Are you afraid of heights?
With the S&P 500's 26% return last year and strong start to the year, many investors are understandably concerned that this bull market is getting ahead of itself.
You shouldn't. A strange but true fact is that statistically speaking, the average stock market return (approximately 10% per year over nearly a century of trading) is not normal for the stock market in any given year. The second surprising and happy fact is that so-called “extreme” returns are much closer to what we would call normal, and most of them are in a positive direction.
Most people think of volatility as a negative thing. We all know Peter Tuchman, the New York Stock Exchange's famous haggard-looking floor trader, staring at the Big Board in various states of alarm, but the effect is due to his Einstein-like shock of gray hair. It was emphasized.
The point is that the image, no matter how familiar, compelling, or relatable, is misleading. Volatility is just movement, whether up or down.
If you dig into the numbers, you'll see that stocks rise far more often than they fall. Forget about daily or monthly noises. Since accurate data began in 1925, the S&P 500 has risen 73% of its 12-month cycles, or nearly three-quarters of the time. Expanding to a rolling five-year period, it is 88%. Over 10 years, that's a whopping 94.5%.
On the other hand, over the entire 98-year period, there has never been a 20-year period of negative returns. I never have.
To understand this a little more deeply, consider that since 1925, U.S. stocks have risen more than 20% in 37 of 98 calendar years, which is the most frequent outcome. What is the next most frequent increase? 20% increase from zero, 35 times in total. In 20 years, it decreased between 0% and -20%.

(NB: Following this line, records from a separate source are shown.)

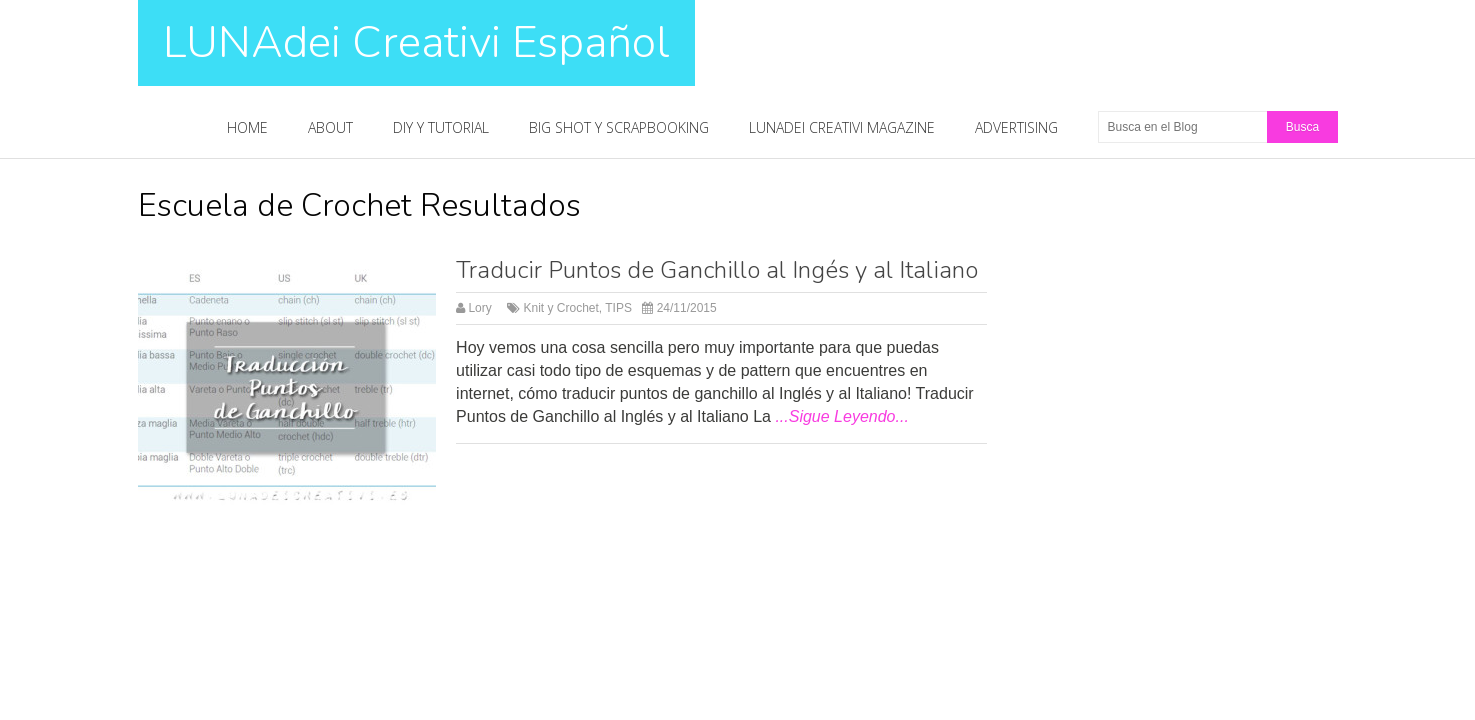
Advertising (1016, 127)
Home (247, 127)
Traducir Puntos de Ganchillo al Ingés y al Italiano (717, 270)
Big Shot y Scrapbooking (619, 127)
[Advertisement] (1206, 324)
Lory (479, 308)
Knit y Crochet (560, 308)
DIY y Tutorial (441, 127)
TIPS (618, 308)
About (330, 127)
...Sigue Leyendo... (841, 416)
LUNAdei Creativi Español (416, 43)
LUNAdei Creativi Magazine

Down bigs were truly rare, occurring only six times. In other words, the market recorded huge gains six times as often as severe declines.
More simply, the stock price has exceeded its long-term average of 10% in 58 calendar years. The frequency of falls of any severity was less than half, at 26. That means, historically, he is more than twice as likely to celebrate an above-average or even great year than he is to experience a down year.
Looking back at the past five years, many people, and rightfully so, fixate on the negative picture of 2022 and call it “unstable.” got it! But what happened to the huge volatility during his 31.5% boom in 2019? Or 28.7% in 2021? And of course, it's 2023. All four years of his life have been extreme.
Even in 2020, it ended up rising 18.4% after a scary start amid a hyper-fast bear market due to coronavirus lockdowns. I hesitate to call anything normal in 2020. But ironically, his 18% return is the closest to average of those years.
Result is? Big returns aren't just a “too far, too fast” rarity as the bears claim. In a bull market, that's rather normal. why? The long-term annual average of about 10% includes bear markets. If we remove the bear markets, we can see that in his 14 S&P 500 bull markets prior to this one, stocks were up 23% annually.
Just to be clear, I'm not necessarily suggesting that returns in 2024 will exceed 20%. But that doesn't shock me, and it shouldn't shock you either. In reality, a return of 20% or more is not at all unusual.
As for your fear of heights, I don't agree with your fear of hot air balloons, mountain climbing, or working as a window cleaner on the Empire State Building, but try to overcome it when it comes to investing.
Ken Fisher is the founder and executive chairman of Fisher Investments, a New York Times bestselling author, and a regular columnist in 21 countries around the world.